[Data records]
────────
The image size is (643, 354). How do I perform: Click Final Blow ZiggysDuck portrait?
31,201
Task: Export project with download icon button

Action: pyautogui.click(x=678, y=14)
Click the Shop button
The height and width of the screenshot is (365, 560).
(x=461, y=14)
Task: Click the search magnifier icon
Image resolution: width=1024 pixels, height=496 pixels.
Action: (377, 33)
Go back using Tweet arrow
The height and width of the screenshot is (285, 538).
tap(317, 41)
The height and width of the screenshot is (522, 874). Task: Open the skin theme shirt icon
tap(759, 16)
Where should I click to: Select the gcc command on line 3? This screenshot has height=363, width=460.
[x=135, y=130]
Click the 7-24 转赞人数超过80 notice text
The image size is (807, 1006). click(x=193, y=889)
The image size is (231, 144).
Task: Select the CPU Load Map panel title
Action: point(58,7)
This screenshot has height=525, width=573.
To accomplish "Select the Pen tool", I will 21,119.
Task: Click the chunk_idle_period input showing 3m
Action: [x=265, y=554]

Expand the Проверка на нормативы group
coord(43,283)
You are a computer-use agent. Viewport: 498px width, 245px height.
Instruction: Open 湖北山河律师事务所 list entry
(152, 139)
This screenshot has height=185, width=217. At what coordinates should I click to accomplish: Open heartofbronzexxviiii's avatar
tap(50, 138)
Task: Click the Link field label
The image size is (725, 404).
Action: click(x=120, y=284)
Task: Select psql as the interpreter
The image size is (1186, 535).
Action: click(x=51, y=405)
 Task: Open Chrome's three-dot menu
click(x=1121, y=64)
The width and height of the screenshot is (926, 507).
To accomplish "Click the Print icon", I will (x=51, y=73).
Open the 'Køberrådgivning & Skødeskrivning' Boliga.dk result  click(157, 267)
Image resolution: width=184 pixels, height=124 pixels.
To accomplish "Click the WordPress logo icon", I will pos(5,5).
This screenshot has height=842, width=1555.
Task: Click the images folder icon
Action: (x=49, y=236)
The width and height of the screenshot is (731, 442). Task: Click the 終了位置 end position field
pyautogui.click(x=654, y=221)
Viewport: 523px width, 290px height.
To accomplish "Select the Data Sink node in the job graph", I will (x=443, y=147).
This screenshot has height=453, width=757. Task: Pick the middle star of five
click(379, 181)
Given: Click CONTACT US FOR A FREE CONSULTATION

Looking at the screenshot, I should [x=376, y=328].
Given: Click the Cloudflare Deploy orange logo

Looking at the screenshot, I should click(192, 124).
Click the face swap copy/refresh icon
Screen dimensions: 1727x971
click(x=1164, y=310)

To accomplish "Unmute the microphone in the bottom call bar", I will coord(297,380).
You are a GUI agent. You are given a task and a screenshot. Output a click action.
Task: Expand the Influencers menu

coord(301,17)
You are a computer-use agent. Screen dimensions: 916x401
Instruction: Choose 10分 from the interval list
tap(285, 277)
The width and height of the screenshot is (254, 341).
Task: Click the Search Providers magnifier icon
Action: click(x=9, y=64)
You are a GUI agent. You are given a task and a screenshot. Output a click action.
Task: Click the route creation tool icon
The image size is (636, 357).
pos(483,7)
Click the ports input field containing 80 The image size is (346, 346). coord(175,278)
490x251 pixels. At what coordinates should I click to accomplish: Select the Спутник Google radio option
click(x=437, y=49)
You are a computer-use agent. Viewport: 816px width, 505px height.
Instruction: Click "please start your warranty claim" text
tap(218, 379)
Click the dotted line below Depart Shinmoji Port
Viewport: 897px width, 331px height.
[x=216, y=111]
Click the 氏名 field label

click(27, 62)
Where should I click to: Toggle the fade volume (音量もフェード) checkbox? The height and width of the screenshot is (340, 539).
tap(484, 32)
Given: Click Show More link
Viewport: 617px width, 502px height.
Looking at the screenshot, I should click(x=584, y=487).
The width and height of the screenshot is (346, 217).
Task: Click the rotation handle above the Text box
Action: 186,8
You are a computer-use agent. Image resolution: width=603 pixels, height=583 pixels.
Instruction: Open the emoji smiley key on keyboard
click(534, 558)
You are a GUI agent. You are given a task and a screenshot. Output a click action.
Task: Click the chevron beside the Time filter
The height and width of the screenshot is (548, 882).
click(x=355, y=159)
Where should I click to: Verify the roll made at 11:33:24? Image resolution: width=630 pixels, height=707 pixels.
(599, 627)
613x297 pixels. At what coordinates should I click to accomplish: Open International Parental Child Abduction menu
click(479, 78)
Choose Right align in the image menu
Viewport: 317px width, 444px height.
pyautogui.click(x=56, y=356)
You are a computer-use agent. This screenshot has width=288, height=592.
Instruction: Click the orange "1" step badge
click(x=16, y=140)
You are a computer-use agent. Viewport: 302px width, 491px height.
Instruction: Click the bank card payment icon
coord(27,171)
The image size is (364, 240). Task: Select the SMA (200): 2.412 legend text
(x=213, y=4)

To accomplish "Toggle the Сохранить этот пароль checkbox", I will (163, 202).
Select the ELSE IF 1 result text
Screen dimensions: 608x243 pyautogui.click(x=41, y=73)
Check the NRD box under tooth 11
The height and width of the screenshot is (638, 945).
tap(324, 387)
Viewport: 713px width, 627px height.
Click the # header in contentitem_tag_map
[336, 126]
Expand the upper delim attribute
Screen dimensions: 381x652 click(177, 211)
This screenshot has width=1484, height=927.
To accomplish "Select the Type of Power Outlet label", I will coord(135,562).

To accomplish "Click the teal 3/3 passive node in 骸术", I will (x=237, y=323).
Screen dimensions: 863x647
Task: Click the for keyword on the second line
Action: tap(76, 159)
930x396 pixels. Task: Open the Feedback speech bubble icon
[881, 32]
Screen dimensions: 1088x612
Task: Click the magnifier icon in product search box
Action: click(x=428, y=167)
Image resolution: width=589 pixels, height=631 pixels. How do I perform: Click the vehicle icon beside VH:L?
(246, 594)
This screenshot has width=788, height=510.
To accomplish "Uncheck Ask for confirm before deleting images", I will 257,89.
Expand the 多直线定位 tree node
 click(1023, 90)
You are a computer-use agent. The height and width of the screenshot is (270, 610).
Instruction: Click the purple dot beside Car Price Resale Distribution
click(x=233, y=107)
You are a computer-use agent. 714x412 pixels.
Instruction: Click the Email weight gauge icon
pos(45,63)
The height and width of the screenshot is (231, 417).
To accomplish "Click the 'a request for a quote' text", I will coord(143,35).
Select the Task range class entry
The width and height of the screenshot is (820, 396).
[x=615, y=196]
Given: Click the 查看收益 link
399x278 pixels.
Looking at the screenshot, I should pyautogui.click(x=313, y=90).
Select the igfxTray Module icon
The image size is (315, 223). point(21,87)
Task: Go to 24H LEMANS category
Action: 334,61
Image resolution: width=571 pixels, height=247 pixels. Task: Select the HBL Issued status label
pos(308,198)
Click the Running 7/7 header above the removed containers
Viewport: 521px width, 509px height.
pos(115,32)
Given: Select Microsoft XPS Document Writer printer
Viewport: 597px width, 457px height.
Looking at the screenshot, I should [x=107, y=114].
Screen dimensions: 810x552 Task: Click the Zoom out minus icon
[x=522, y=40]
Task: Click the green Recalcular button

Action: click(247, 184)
────────
- _Directions for this task_
Search the entries for the string "computer" and copy each line where it occurs.

- _Result of this exercise_
You are a computer-use agent. Viewport: 498px width, 245px height.
You are a computer-use agent. Screen dimensions: 916x401
You are a computer-use agent. Viewport: 816px width, 505px height.
You are a computer-use agent. Image resolution: width=603 pixels, height=583 pixels.
You are a computer-use agent. This screenshot has width=288, height=592.
You are a computer-use agent. Viewport: 302px width, 491px height.
You are a computer-use agent. The height and width of the screenshot is (270, 610).
You are a computer-use agent. 714x412 pixels.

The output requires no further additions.